(The problem)
Only the lines with the string "Identify" are needed; return each of them from the entries below.
··· Extracted records
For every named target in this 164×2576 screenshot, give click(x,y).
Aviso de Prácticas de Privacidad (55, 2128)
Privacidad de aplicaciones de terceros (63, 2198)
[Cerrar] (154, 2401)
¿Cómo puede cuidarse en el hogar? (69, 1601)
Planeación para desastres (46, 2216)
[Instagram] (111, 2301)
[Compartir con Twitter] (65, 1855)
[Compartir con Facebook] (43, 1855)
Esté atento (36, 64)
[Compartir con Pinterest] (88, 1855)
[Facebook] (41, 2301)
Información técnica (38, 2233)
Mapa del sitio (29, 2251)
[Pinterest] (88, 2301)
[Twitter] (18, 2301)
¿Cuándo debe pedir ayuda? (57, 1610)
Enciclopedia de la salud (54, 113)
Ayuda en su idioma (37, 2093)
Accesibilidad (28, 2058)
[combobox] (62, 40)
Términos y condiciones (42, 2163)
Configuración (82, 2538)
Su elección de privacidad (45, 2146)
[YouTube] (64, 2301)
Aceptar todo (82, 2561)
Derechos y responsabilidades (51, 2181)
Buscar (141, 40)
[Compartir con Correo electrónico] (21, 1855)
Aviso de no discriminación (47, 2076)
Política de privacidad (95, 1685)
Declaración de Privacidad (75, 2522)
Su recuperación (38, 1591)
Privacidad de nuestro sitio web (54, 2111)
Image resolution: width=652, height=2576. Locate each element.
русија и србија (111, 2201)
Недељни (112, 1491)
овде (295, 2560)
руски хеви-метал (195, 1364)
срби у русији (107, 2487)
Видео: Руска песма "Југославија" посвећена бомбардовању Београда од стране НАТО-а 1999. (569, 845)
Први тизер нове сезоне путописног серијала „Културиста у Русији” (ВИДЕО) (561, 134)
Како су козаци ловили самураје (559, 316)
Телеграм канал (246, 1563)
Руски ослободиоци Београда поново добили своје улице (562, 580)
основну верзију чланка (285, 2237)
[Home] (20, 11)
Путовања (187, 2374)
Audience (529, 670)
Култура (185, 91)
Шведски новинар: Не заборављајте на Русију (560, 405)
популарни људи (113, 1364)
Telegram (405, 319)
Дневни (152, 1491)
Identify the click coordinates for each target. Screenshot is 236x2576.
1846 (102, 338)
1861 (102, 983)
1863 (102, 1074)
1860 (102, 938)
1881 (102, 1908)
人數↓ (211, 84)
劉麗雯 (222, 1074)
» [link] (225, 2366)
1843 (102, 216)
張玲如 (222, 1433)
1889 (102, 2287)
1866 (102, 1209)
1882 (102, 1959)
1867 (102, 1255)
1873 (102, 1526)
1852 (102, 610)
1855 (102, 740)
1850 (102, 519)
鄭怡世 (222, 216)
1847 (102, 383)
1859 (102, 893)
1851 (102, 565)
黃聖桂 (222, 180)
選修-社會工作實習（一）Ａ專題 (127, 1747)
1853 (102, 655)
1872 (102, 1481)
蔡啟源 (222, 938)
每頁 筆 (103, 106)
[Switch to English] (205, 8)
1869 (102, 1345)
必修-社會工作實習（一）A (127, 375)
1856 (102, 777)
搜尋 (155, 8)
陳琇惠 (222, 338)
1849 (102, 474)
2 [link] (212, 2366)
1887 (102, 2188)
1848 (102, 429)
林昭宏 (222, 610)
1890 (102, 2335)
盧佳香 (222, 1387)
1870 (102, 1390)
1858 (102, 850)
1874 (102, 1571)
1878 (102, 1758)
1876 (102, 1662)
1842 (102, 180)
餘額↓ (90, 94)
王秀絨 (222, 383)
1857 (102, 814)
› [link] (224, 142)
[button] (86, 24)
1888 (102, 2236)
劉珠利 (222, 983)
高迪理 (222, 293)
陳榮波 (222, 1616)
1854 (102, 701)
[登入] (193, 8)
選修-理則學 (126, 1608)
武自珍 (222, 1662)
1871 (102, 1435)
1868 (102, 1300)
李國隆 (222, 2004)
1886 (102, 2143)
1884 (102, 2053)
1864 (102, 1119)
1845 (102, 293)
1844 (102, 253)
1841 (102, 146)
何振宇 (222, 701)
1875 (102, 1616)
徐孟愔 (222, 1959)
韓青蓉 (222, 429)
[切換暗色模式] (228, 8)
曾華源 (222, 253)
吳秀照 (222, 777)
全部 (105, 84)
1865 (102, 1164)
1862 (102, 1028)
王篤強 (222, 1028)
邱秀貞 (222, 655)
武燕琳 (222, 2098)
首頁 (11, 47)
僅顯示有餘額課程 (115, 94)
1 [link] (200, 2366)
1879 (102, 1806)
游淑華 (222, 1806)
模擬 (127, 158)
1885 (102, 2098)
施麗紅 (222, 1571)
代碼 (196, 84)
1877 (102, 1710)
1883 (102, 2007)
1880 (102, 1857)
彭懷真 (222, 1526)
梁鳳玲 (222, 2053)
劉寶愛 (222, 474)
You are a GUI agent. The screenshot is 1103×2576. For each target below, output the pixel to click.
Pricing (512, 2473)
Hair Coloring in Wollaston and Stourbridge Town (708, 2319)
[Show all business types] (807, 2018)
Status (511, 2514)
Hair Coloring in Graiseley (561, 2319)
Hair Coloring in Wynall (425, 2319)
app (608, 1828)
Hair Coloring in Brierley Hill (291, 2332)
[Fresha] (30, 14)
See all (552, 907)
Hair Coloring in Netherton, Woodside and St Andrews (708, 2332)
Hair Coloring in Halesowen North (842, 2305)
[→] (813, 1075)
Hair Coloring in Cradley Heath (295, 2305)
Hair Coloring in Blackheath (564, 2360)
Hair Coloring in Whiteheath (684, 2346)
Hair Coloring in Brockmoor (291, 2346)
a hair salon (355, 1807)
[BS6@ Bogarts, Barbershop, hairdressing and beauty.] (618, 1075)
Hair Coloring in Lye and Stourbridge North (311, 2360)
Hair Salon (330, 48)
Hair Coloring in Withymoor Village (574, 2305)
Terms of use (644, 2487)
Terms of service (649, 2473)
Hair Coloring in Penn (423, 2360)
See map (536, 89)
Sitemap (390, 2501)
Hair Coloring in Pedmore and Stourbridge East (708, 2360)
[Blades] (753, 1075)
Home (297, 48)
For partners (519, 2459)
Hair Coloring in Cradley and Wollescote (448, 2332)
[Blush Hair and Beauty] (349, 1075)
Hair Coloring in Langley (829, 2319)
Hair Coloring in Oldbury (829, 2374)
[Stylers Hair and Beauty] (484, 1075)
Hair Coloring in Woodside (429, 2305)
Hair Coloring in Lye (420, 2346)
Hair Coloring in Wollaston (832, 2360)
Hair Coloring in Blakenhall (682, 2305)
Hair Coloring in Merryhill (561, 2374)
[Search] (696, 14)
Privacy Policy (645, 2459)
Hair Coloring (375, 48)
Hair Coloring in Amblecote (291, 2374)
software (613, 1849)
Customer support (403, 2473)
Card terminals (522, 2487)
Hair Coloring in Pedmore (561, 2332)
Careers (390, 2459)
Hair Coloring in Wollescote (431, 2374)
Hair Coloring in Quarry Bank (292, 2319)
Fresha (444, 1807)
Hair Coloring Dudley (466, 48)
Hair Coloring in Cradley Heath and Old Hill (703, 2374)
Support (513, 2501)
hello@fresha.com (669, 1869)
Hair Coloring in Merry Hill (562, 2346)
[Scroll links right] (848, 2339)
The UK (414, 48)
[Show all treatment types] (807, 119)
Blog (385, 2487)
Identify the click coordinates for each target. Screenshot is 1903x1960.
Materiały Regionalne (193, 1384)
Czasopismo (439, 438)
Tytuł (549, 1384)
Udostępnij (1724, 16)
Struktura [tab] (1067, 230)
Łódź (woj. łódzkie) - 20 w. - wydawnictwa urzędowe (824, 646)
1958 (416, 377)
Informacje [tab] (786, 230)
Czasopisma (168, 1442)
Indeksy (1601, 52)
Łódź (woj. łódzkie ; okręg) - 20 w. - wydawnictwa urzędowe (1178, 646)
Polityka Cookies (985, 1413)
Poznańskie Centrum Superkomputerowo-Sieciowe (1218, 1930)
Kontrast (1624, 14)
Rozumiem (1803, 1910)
······
(Problem solution)
Identify the click coordinates for each target. Screenshot is 236x2576.
Identify the click coordinates for each target. Screenshot is 1903x1960.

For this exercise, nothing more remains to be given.